Buna karşın alenen ilan ediyoruz: Halen acemi ve ilk gün neredeysek oradan arpa boyu yol kat edememişiz.

Bunları düşündüren ve hissettiren pek çok şey yaşarken, Milli Eğitim ve Kültür Bakanlığı’nın dünkü açıklamasıyla bir kez daha resmen ilan edilmiş oldu.

Halen çevrimiçi eğitime erişemeyen veya bu hususta güçlükler ile imkansızlıklar yaşayan öğretmen ve öğrenciler var!

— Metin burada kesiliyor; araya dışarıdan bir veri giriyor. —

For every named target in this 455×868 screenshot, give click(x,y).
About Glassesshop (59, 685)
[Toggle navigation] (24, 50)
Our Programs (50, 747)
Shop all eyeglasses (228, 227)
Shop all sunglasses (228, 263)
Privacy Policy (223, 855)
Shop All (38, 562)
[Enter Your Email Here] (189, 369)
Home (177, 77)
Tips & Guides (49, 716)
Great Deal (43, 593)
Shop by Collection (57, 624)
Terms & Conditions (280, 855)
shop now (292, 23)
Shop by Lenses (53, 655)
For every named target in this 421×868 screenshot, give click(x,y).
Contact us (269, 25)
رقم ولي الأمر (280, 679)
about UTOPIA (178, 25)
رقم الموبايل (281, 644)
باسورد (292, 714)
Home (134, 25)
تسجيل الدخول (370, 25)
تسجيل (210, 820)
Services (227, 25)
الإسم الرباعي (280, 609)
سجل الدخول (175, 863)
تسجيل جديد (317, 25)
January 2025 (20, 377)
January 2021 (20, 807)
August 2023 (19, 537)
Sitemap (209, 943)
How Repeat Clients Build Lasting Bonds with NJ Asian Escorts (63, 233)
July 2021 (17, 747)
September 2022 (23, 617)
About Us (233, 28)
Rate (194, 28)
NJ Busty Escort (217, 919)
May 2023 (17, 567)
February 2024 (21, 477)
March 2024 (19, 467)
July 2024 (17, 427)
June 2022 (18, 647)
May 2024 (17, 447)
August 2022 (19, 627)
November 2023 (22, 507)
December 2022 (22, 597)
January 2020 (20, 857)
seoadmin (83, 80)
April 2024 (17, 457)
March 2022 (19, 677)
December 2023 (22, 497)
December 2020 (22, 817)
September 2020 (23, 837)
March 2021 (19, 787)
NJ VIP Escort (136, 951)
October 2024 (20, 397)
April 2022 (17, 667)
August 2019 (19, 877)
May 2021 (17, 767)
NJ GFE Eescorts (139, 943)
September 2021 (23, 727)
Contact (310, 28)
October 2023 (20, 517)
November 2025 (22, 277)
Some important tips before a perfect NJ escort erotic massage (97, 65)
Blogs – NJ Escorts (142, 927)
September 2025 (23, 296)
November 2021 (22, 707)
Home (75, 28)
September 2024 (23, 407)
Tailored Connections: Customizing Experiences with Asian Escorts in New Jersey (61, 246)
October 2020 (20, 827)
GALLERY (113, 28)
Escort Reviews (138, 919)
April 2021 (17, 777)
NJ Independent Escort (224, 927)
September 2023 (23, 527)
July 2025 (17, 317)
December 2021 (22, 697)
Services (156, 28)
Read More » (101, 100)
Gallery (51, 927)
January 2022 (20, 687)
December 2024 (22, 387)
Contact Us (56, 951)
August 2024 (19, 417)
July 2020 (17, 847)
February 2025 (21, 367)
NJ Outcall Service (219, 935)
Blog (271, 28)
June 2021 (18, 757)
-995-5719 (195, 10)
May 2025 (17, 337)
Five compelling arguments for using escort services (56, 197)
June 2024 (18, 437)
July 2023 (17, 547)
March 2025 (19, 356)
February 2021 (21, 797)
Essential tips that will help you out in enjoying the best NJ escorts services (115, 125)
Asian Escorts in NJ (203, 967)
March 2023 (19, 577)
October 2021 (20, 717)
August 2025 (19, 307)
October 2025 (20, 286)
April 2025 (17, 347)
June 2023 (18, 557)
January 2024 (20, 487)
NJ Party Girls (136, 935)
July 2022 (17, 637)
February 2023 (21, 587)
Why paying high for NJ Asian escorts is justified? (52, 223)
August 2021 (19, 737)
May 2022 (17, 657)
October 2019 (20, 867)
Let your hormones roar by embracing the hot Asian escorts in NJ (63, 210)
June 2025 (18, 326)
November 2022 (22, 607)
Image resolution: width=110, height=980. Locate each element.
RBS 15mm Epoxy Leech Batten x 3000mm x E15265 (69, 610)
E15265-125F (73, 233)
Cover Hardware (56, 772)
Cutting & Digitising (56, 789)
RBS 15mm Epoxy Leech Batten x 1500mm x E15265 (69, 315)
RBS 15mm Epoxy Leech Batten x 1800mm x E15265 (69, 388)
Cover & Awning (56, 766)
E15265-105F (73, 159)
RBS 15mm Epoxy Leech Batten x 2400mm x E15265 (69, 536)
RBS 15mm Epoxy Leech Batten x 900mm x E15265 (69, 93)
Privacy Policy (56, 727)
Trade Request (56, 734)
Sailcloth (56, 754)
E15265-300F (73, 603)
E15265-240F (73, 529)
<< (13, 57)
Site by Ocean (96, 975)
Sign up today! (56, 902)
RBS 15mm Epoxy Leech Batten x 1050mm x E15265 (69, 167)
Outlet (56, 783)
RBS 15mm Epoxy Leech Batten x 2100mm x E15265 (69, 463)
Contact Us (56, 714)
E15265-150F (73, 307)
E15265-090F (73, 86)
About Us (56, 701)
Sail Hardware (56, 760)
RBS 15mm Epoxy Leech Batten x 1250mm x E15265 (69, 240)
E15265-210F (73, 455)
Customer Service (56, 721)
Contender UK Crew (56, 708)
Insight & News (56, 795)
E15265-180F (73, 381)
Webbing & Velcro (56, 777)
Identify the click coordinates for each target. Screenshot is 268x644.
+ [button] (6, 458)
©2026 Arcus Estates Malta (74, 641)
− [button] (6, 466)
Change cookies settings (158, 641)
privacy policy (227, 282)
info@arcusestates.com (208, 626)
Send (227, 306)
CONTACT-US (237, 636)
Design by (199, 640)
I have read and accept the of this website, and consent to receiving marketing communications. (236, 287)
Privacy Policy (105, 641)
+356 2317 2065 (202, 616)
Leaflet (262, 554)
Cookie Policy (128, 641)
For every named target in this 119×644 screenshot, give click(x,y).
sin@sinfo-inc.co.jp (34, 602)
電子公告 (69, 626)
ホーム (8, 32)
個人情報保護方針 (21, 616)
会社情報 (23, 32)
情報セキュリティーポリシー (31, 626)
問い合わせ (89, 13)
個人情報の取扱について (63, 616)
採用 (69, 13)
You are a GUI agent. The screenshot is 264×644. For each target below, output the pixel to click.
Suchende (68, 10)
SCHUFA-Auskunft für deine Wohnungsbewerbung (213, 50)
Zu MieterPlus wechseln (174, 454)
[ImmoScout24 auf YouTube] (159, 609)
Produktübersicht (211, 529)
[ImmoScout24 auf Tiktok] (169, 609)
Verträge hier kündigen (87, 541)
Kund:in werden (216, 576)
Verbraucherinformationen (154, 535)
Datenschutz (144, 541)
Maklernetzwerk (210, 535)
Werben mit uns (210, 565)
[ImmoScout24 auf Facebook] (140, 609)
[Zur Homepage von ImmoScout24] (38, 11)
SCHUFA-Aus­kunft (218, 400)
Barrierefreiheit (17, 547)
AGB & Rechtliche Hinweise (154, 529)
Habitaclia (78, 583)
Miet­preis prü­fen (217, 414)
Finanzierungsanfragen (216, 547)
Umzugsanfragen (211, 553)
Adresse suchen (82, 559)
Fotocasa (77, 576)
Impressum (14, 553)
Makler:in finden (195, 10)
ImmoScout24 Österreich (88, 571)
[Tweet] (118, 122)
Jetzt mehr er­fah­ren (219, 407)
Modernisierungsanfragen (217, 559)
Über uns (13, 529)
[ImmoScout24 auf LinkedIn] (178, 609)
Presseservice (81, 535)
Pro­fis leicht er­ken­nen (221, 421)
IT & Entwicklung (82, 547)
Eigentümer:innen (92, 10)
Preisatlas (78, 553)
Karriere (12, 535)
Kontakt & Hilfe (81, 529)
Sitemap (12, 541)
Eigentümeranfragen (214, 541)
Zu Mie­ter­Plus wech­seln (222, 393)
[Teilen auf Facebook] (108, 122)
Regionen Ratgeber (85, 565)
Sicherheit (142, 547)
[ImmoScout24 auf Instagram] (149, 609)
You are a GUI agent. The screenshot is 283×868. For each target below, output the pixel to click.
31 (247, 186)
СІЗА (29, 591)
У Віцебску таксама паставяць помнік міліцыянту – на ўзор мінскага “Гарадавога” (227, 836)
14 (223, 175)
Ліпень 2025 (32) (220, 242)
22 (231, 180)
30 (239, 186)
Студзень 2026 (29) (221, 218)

Çalışma planları aile, öğretmen, okul ve bakanlık nezdinde çözümsüz ve dağınık!

Aşı planlaması halen yok!

Yüksek öğrenimde 17,500 öğrenciden 6000 öğrenciye kadar düşen hedef, ülkeye gelen öğrenciler plansızlığın içinde ne yapacaklarını bilmeksizin geldiler. Gelişleri sadece öğrenci değil ayrıca ucuz iş gücü olarak da ilan ediliyor (Hem de işsizliğin tavan yaptığı günlerde)!

Milli Eğitim bakanlığı planlamasını yapamadığı gibi okullar ve aileler de organize olamıyor fakat online veya yüz yüze özel dersler tam gaz(!) devam ediyor.

Kolej sınavları hususunda tartışmalı sürecin içinde netlik olmaksızın planlamaların sadece planlamaları var.

Ve ne acıdır ki tüm bunlar sadece Milli Eğitimin değil, tüm KKTC sisteminin düzensiz, sistemsiz ve belirsiz işleyişinin açık örneği!

Siyasetçiler mi?

En mükemmelini biliyorlarmışçasına ahkam kesmeye devam ediyorlar.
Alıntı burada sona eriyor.